# [Information provided]
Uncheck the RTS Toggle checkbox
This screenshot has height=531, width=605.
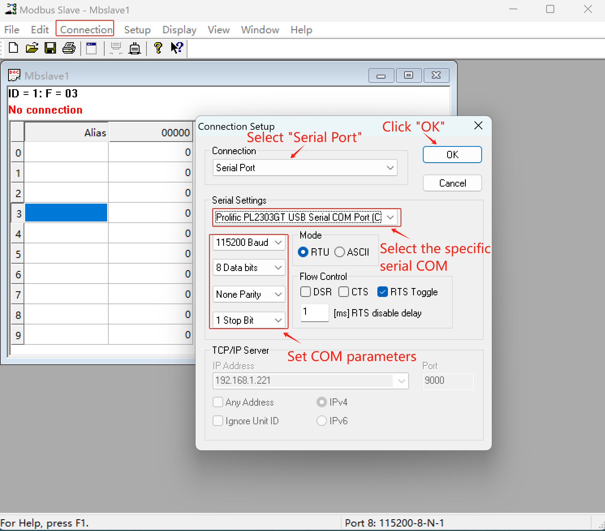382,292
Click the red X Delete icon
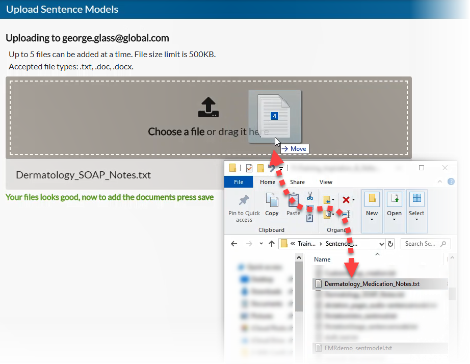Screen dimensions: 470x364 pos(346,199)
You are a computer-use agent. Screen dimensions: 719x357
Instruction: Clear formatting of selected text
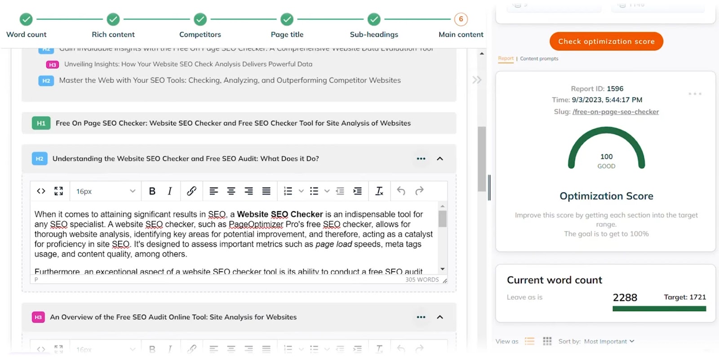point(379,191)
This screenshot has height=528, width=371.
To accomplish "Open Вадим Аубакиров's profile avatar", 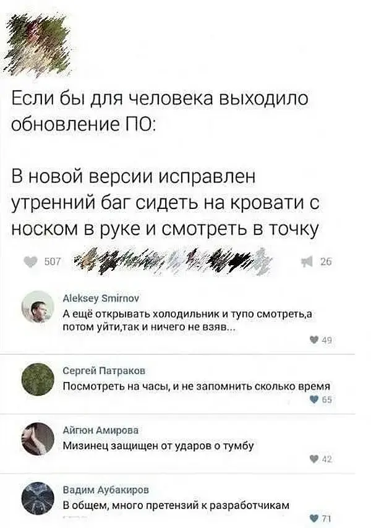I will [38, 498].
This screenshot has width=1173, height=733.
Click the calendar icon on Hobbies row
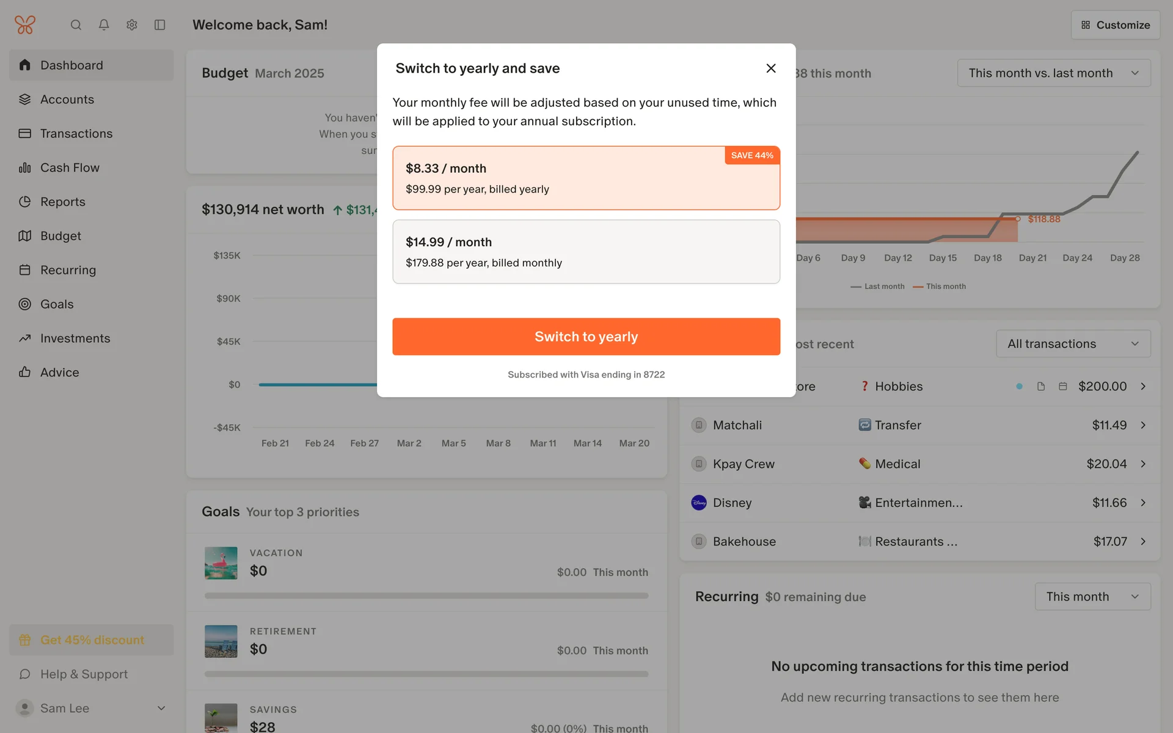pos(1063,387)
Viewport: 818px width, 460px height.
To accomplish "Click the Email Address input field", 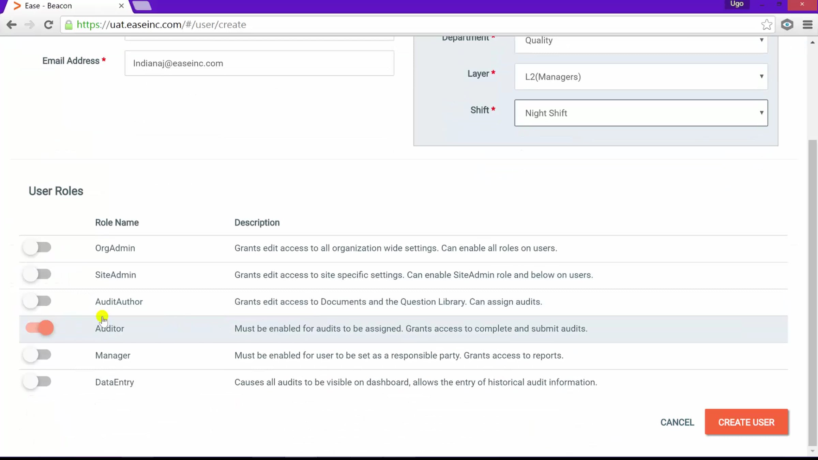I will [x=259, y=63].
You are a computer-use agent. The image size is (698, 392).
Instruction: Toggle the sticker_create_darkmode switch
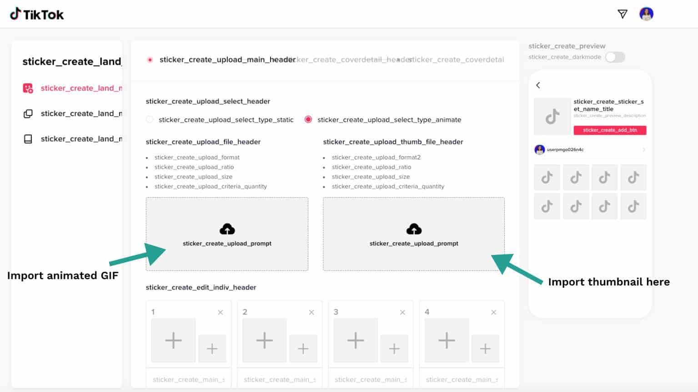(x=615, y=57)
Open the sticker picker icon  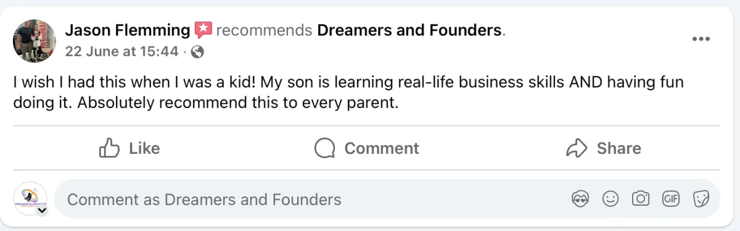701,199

# [Work required]
Find every line in the records that contains the string "height", matching case exactly, and copy each of those lines.

# [Written solution]
This screenshot has height=531, width=605.
This screenshot has height=528, width=371.
This screenshot has width=1173, height=733.
Viewport: 818px width, 460px height.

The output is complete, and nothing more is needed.